Aquí se hace necesario elevarse, con una audaz arremetida, hasta una metafísica del arte, al repetir yo mi anterior tesis de que sólo como fenómeno estético aparecen justificados la existencia y el mundo: en ese sentido, es justo el mito trágico el que ha de convencernos de que incluso lo feo y disarmónico son un juego artístico que la voluntad juega consigo misma, en la eterna plenitud de su placer. Este fenómeno primordial del arte dionisíaco, difícil de aprehender, no se vuelve comprensible más que por un camino directo, y es aprehendido inmediatamente en el significado milagroso de la
disonancia musical
: de igual modo que en general es sólo la música, adosada al mundo, la que puede dar un concepto de qué es lo que se ha de entender por justificación del mundo como fenómeno estético. El placer que el mito trágico produce tiene idéntica patria que la sensación placentera de la disonancia en la música. Lo dionisíaco, con su placer primordial percibido incluso en el dolor, es la matriz común de la música y del mito trágico.

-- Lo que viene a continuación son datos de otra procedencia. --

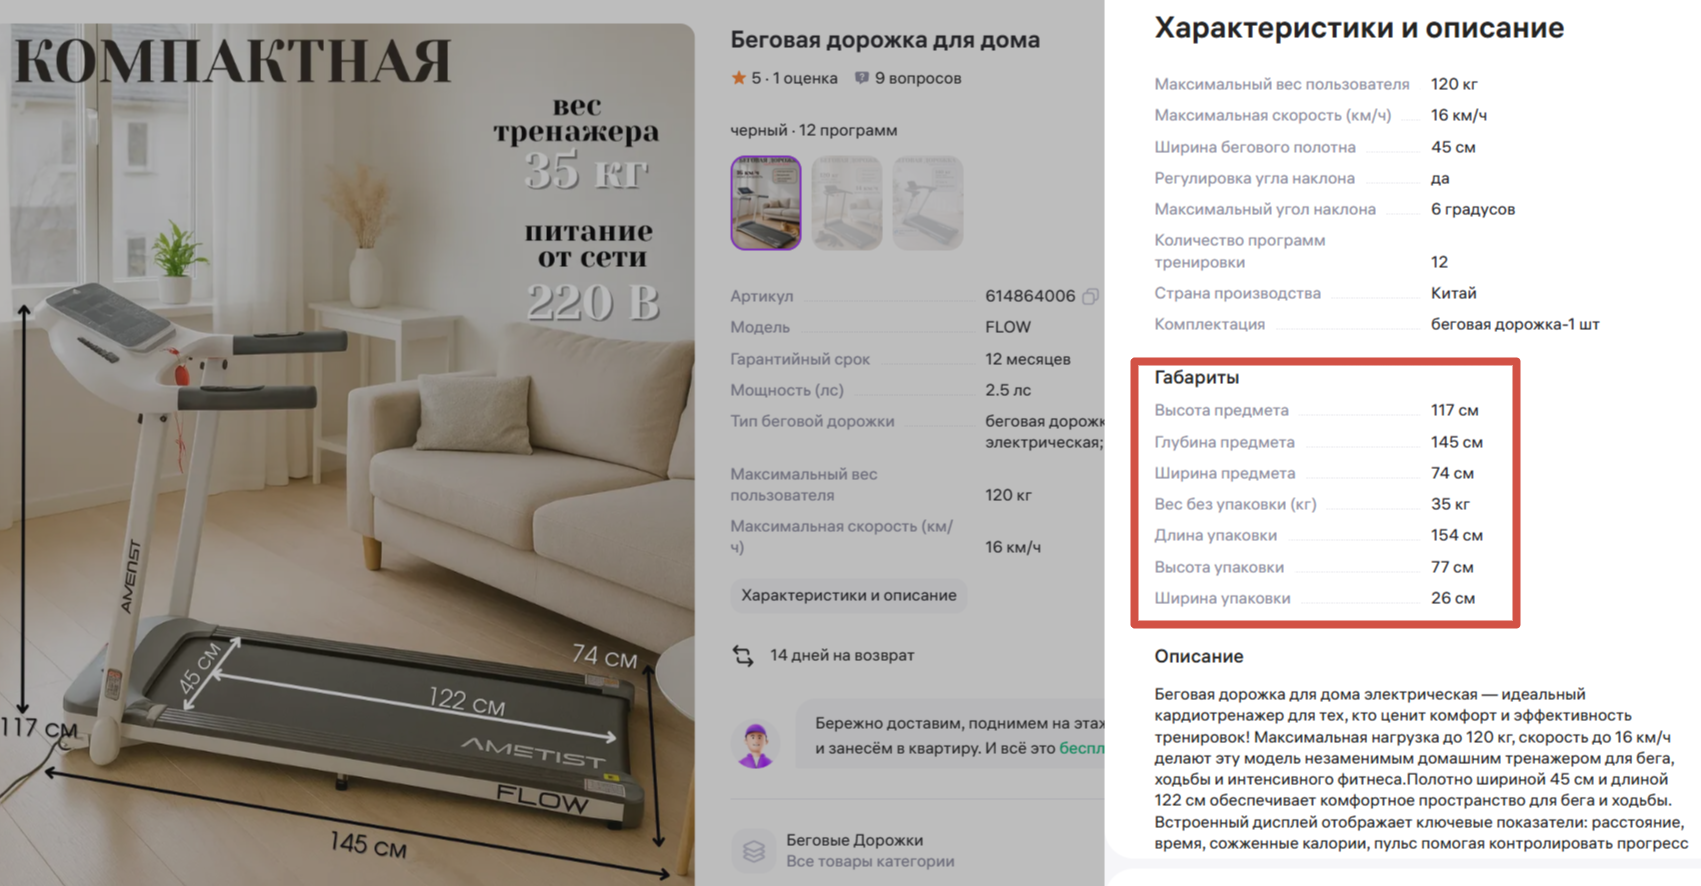Copy the article number 614864006 icon
Screen dimensions: 1701x886
pos(1090,296)

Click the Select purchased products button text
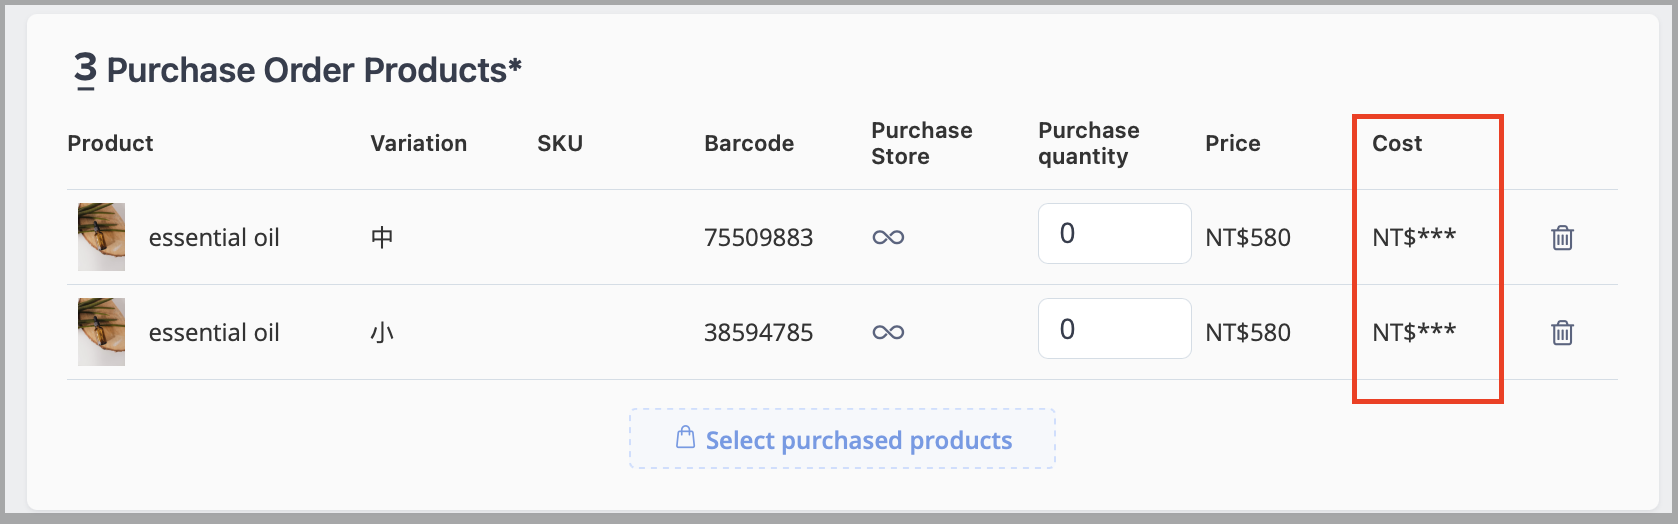859,440
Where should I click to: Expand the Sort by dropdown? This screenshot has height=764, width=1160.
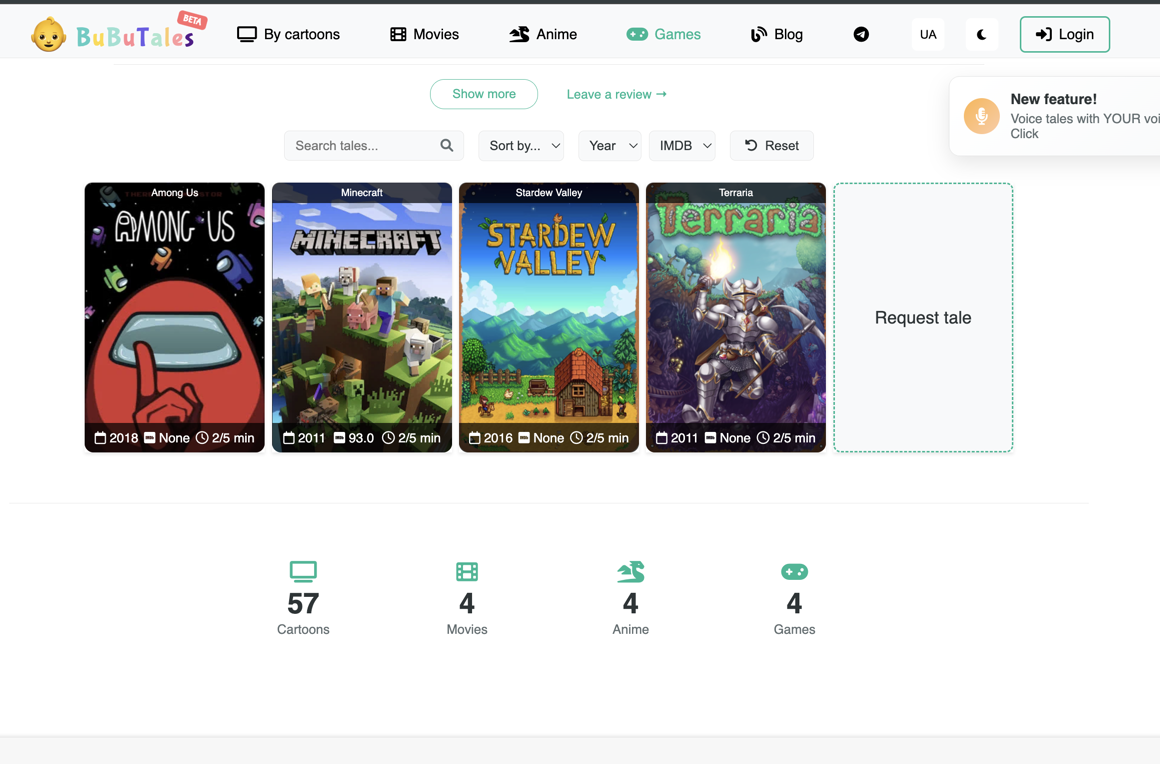coord(521,146)
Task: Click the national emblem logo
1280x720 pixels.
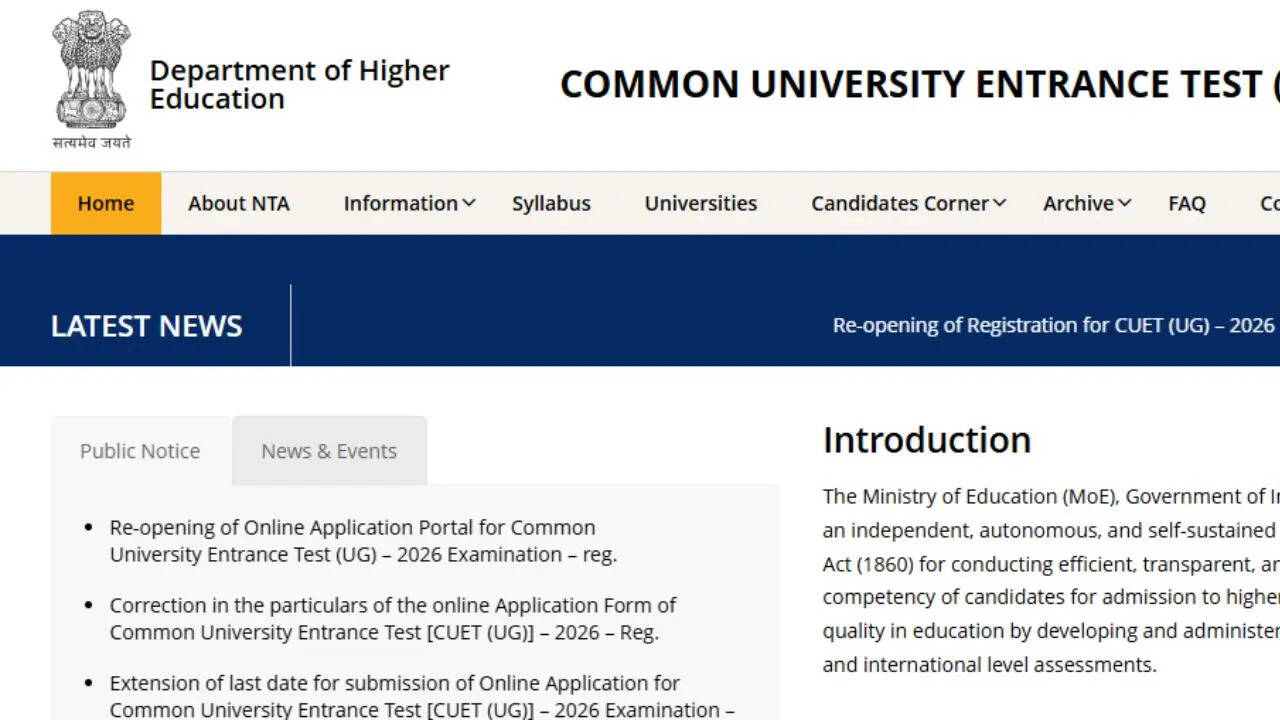Action: point(91,80)
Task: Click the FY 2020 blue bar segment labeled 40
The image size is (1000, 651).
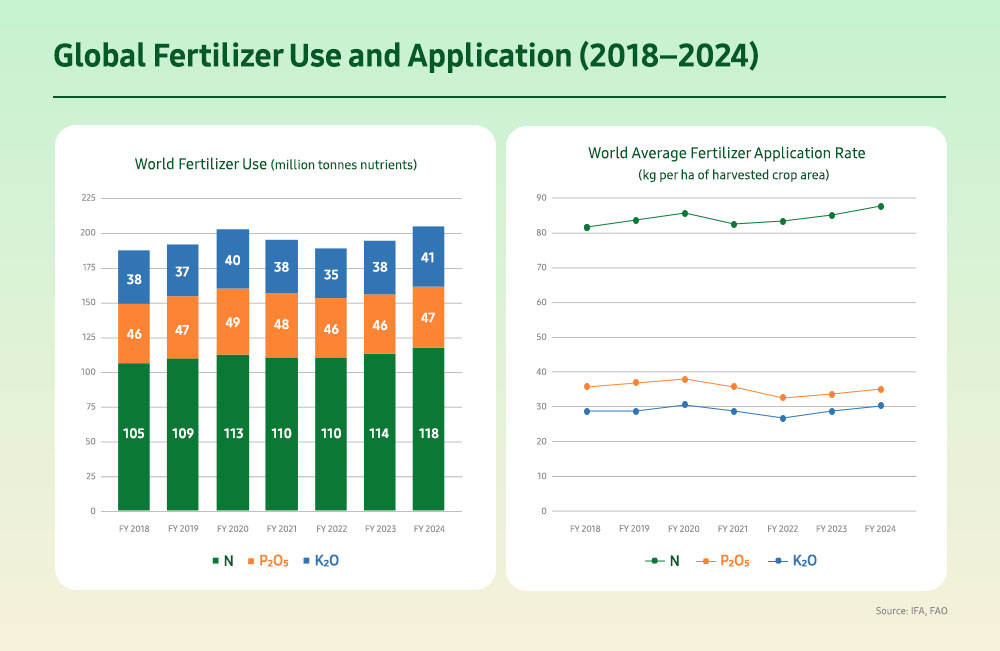Action: coord(232,259)
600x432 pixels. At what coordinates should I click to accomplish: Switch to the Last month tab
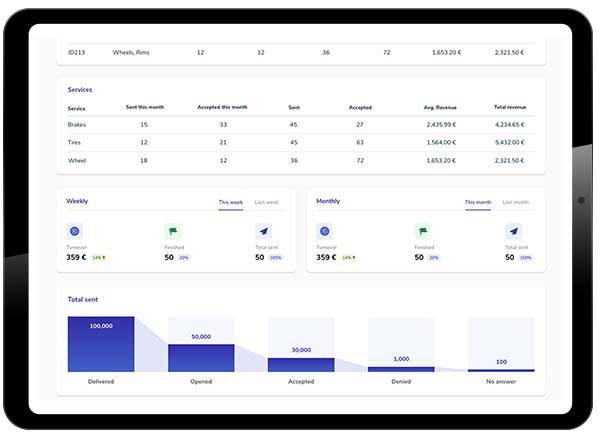pos(515,202)
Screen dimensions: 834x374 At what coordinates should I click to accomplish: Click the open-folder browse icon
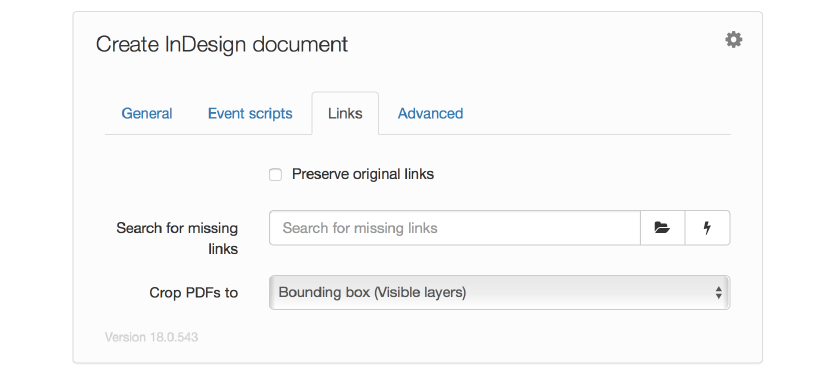[662, 228]
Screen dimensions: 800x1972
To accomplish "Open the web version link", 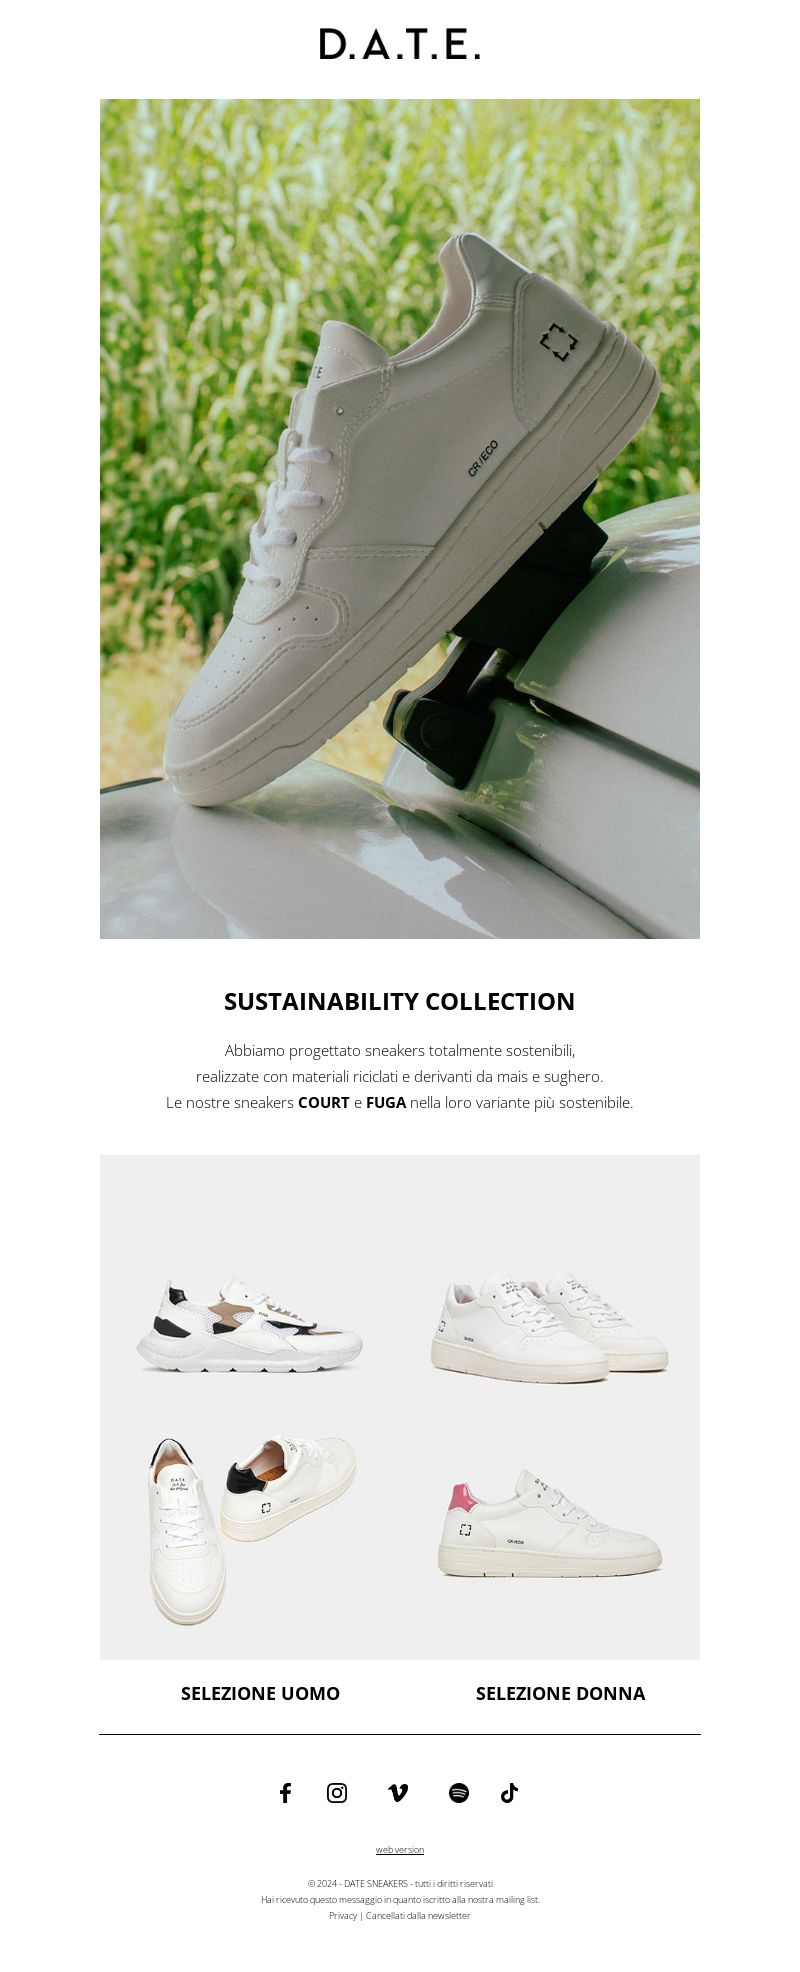I will tap(400, 1850).
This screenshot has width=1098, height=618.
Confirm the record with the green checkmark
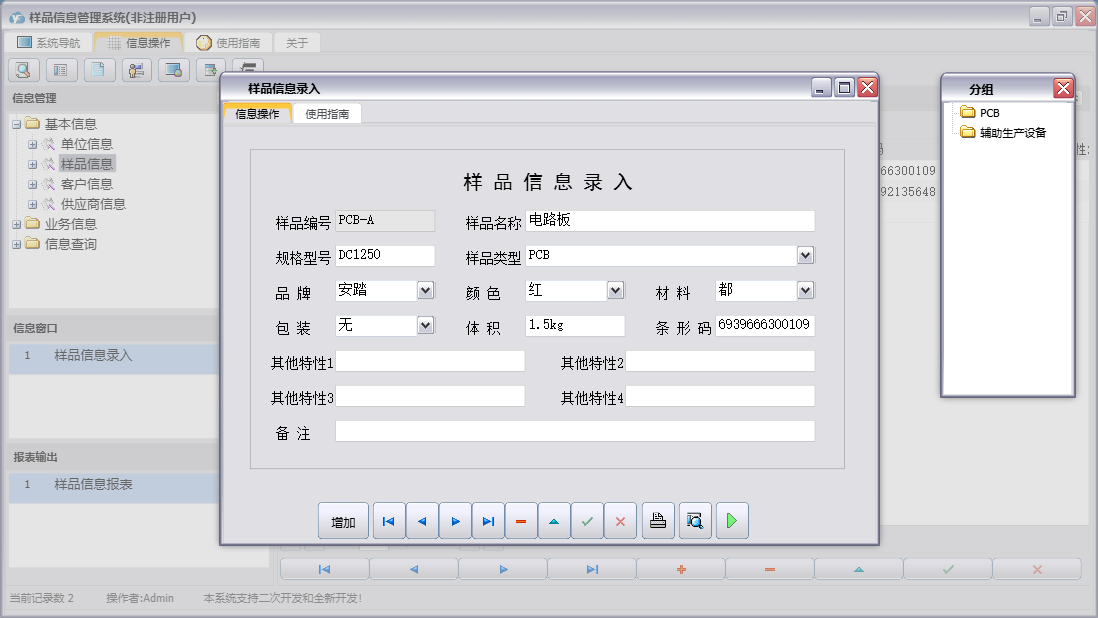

¿No se habrá facilitado esencialmente entre tanto ese difícil problema del efecto trágico, por el hecho de haber recurrido nosotros a la ayuda de la relación musical de la disonancia? Pues ahora comprendemos qué quiere decir el que en la tragedia nosotros queramos mirar y a la vez deseemos ir más allá del mirar: en lo que respecta a la disonancia empleada artísticamente, habríamos de caracterizar ese estado diciendo que nosotros queremos oír y a la vez deseamos ir más allá del oír. Ese aspirar a lo infinito, el aletazo del anhelo dentro del máximo placer por la realidad claramente percibida, nos recuerdan que en ambos estados hemos de reconocer un fenómeno dionisíaco, el cual vuelve una y otra vez a revelarnos, como efluvio de un placer primordial, la construcción y destrucción por juego del mundo individual, de modo parecido a como la fuerza formadora del mundo es comparada por Heráclito el Oscuro a un niño que, jugando, coloca piedras acá y allá y construye montones de arena y luego los derriba.